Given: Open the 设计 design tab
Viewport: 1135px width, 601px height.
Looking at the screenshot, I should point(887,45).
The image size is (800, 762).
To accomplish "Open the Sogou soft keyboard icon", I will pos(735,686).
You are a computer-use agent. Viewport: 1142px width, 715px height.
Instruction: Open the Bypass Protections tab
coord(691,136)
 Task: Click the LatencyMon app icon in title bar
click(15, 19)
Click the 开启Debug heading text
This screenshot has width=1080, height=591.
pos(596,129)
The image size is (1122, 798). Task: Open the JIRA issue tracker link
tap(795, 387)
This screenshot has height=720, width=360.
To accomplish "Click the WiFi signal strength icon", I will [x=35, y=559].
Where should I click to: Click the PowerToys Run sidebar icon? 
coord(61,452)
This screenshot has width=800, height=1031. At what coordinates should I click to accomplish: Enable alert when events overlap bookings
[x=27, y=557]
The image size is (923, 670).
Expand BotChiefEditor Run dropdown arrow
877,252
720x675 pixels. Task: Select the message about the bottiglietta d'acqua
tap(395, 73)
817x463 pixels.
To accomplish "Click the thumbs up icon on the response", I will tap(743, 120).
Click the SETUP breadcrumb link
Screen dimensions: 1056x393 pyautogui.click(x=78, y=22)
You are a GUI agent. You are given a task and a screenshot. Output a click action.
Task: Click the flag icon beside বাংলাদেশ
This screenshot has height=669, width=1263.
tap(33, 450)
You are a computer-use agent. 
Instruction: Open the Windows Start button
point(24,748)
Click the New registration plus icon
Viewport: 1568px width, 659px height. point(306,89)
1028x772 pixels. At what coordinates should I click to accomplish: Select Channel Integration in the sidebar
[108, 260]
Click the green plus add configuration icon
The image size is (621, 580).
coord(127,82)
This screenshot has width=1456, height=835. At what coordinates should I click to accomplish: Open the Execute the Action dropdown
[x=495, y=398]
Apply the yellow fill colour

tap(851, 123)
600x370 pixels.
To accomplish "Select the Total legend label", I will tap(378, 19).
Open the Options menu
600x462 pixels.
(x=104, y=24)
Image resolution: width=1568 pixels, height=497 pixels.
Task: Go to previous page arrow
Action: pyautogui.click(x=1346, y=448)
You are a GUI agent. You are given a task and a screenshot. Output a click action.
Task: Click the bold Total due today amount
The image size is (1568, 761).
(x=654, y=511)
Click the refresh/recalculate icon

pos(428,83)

========================================================================

Produce an exact copy of each line from the one holding "Task: Click the bold Total due today amount" through the last line of the records, both included, and nothing more.

Task: Click the bold Total due today amount
The image size is (1568, 761).
(x=654, y=511)
Click the refresh/recalculate icon

pos(428,83)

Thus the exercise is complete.